Chimpanseepappa’s en mamma’s moeten het stellen zonder deze bijzondere ervaringen. Even wil een chimpanseekind wel op zijn achterste benen staan, maar zijn anatomie – net als die van andere mensapen – maakt het een onprettige houding en tot het einde van zijn leven loopt een aap daarom met handen en voeten. Ook de communicatie blijft beperkt; weliswaar kennen chimpansees in het wild en in gevangenschap een scala aan betekenisvolle gebaren, gezichtsuitdrukkingen en kreten, het combineren van signalen om complexere boodschappen mee over te brengen ligt, voor zover we nu weten, buiten hun bereik. Zelfs adoptiechimpanseetjes die worden opgevoed door menselijke pleegouders met een batterij van trucs om ze taal bij te brengen, komen niet veel verder dan het leren gebruiken van enkele tientallen symbolen.

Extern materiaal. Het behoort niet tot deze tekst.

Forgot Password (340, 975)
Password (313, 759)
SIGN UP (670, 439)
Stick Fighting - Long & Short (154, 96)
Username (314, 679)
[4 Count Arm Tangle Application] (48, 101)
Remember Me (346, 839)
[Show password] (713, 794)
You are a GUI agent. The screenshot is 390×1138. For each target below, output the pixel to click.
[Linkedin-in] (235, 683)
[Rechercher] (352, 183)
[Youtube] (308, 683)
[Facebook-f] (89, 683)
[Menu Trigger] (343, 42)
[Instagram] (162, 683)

Wat is er zo bijzonder aan mensenkinderen dat zij wel en chimpansees en andere dieren niet een communicatiesysteem kunnen leren met de complexe combinatoriek van taal? En hoe is dat verschil ontstaan? Die vragen staan in de cognitiewetenschappen, biologie en taalkunde de laatste jaren weer volop in de belangstelling. Door genetisch en archeologisch onderzoek is het duidelijk dat de gemeenschappelijke voorouder van mensen en chimpansees, de ons nauwst verwante mensaap, zo’n 5 of 6 miljoen jaar geleden leefde. Omdat van alle apensoorten de mens de enige is met een complexe, combinatorische taal, is het ook vrij algemeen aanvaard dat die voorouder geen taalvermogen had. Ergens in de laatste 5 miljoen jaar – in de periode dat er allerlei mensachtigen ontstonden zoals Australopithecus, Neanderthaler, Homo Ergaster en ten slotte, zo’n 200.000 jaar geleden, Homo Sapiens – is er dus iets belangwekkends gebeurd met de voorouders van de mens. Was dat een langzame evolutie met heel veel kleine stapjes, of een revolutie, een Big Bang?
Revolutie
Volgens een hoop invloedrijke wetenschappers is het antwoord simpel – maar helaas zijn hun simpele antwoorden telkens weer anders. Philip Lieberman lanceerde in 1984 de theorie dat de lage positie van de menselijke adamsappel het grote verschil maakt; daardoor zouden wij veel meer verschillende klanken kunnen maken, en alle complexiteit van taal volgt dan vanzelf. Taalkundige Derek Bickerton beweerde in 1990 dat er één radicale mutatie in de genen van de proto-mens het grote verschil heeft gemaakt en de mens in een klap van een simpele proto-taal naar een aangeboren vermogen voor complexe grammatica heeft gebracht. Neurowetenschapper Terrence Deacon zag in zijn bestseller van 1997 het vermogen om woorden een abstracte, ‘symbolische’ betekenis te geven – los van concrete ervaringen, maar meer in relatie tot andere woorden – als de cruciale stap. Apenonderzoeker Michael Tomasello beargumenteerde in 2000 dat het essentiële verschil tussen apen en mensen ligt in de coöperatieve basishouding van de mens en het vermogen om de gemeenschappelijke aandacht op een object of gebeurtenis te vestigen, bijvoorbeeld door met je vinger te wijzen en de wijzende vinger of de blik van de ander te volgen (iets waar chimpansees, opvallend genoeg, heel slecht in zijn).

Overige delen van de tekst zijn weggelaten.